┌──

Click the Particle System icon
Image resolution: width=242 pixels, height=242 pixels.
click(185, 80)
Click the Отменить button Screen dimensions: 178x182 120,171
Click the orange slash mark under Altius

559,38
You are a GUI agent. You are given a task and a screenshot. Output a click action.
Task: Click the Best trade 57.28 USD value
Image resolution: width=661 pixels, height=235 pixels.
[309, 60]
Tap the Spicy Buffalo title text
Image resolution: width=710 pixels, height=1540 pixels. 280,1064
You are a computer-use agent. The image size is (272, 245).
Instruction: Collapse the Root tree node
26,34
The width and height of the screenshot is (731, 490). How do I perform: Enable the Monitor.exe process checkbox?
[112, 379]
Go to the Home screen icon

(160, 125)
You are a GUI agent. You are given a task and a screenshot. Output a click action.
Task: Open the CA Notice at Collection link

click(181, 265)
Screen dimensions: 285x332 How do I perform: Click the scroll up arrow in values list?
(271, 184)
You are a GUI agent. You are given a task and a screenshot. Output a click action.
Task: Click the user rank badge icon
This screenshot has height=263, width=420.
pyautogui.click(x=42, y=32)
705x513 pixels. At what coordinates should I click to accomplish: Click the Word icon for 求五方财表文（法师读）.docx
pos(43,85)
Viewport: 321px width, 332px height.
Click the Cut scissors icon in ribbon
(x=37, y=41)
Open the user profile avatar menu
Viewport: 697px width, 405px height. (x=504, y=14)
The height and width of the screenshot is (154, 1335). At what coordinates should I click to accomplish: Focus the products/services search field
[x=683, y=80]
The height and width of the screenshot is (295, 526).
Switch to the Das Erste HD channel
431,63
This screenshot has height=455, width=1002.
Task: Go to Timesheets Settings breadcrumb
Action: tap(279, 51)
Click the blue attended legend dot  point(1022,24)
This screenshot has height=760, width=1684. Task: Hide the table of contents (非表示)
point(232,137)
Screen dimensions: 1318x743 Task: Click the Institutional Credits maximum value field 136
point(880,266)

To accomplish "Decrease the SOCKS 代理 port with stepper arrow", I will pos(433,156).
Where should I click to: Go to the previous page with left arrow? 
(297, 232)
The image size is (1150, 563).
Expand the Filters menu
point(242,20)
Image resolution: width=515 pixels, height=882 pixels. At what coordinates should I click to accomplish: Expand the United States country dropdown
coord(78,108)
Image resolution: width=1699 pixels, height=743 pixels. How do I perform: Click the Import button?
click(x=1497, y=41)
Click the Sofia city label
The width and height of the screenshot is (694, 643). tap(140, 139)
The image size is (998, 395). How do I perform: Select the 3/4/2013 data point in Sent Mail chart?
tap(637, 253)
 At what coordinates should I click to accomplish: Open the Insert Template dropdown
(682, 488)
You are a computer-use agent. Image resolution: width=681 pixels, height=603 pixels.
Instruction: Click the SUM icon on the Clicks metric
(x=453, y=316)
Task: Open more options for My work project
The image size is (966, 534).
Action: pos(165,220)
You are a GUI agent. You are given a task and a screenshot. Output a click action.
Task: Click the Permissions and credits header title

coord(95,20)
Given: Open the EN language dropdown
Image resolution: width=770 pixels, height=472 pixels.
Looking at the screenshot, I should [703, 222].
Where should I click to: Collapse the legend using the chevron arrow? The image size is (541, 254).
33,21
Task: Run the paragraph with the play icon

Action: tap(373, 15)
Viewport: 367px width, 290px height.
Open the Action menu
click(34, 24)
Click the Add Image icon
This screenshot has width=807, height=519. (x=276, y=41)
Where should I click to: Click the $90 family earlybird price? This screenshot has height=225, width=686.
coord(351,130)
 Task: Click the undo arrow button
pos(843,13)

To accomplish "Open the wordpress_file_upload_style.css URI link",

└──

Reescreva todos os itens acima trocando "GUI agent" por "UI agent", sem alterar mais nada.

Click the Particle System icon
Image resolution: width=242 pixels, height=242 pixels.
click(185, 80)
Click the Отменить button Screen dimensions: 178x182 120,171
Click the orange slash mark under Altius

559,38
You are a UI agent. You are given a task and a screenshot. Output a click action.
Task: Click the Best trade 57.28 USD value
Image resolution: width=661 pixels, height=235 pixels.
[309, 60]
Tap the Spicy Buffalo title text
Image resolution: width=710 pixels, height=1540 pixels. 280,1064
You are a computer-use agent. The image size is (272, 245).
Instruction: Collapse the Root tree node
26,34
The width and height of the screenshot is (731, 490). How do I perform: Enable the Monitor.exe process checkbox?
[112, 379]
Go to the Home screen icon

(160, 125)
You are a UI agent. You are given a task and a screenshot. Output a click action.
Task: Open the CA Notice at Collection link

click(181, 265)
Screen dimensions: 285x332 How do I perform: Click the scroll up arrow in values list?
(271, 184)
You are a UI agent. You are given a task and a screenshot. Output a click action.
Task: Click the user rank badge icon
This screenshot has height=263, width=420.
pyautogui.click(x=42, y=32)
705x513 pixels. At what coordinates should I click to accomplish: Click the Word icon for 求五方财表文（法师读）.docx
pos(43,85)
Viewport: 321px width, 332px height.
Click the Cut scissors icon in ribbon
(x=37, y=41)
Open the user profile avatar menu
Viewport: 697px width, 405px height. (x=504, y=14)
The height and width of the screenshot is (154, 1335). At what coordinates should I click to accomplish: Focus the products/services search field
[x=683, y=80]
The height and width of the screenshot is (295, 526).
Switch to the Das Erste HD channel
431,63
This screenshot has height=455, width=1002.
Task: Go to Timesheets Settings breadcrumb
Action: tap(279, 51)
Click the blue attended legend dot  point(1022,24)
This screenshot has height=760, width=1684. Task: Hide the table of contents (非表示)
point(232,137)
Screen dimensions: 1318x743 Task: Click the Institutional Credits maximum value field 136
point(880,266)

To accomplish "Decrease the SOCKS 代理 port with stepper arrow", I will pos(433,156).
Where should I click to: Go to the previous page with left arrow? 
(297, 232)
The image size is (1150, 563).
Expand the Filters menu
point(242,20)
Image resolution: width=515 pixels, height=882 pixels. At what coordinates should I click to accomplish: Expand the United States country dropdown
coord(78,108)
Image resolution: width=1699 pixels, height=743 pixels. How do I perform: Click the Import button?
click(x=1497, y=41)
Click the Sofia city label
The width and height of the screenshot is (694, 643). tap(140, 139)
The image size is (998, 395). How do I perform: Select the 3/4/2013 data point in Sent Mail chart?
tap(637, 253)
 At what coordinates should I click to accomplish: Open the Insert Template dropdown
(682, 488)
You are a computer-use agent. Image resolution: width=681 pixels, height=603 pixels.
Instruction: Click the SUM icon on the Clicks metric
(x=453, y=316)
Task: Open more options for My work project
The image size is (966, 534).
Action: pos(165,220)
You are a UI agent. You are given a task and a screenshot. Output a click action.
Task: Click the Permissions and credits header title

coord(95,20)
Given: Open the EN language dropdown
Image resolution: width=770 pixels, height=472 pixels.
Looking at the screenshot, I should [703, 222].
Where should I click to: Collapse the legend using the chevron arrow? The image size is (541, 254).
33,21
Task: Run the paragraph with the play icon

Action: tap(373, 15)
Viewport: 367px width, 290px height.
Open the Action menu
click(34, 24)
Click the Add Image icon
This screenshot has width=807, height=519. (x=276, y=41)
Where should I click to: Click the $90 family earlybird price? This screenshot has height=225, width=686.
coord(351,130)
 Task: Click the undo arrow button
pos(843,13)

To accomplish "Open the wordpress_file_upload_style.css URI link",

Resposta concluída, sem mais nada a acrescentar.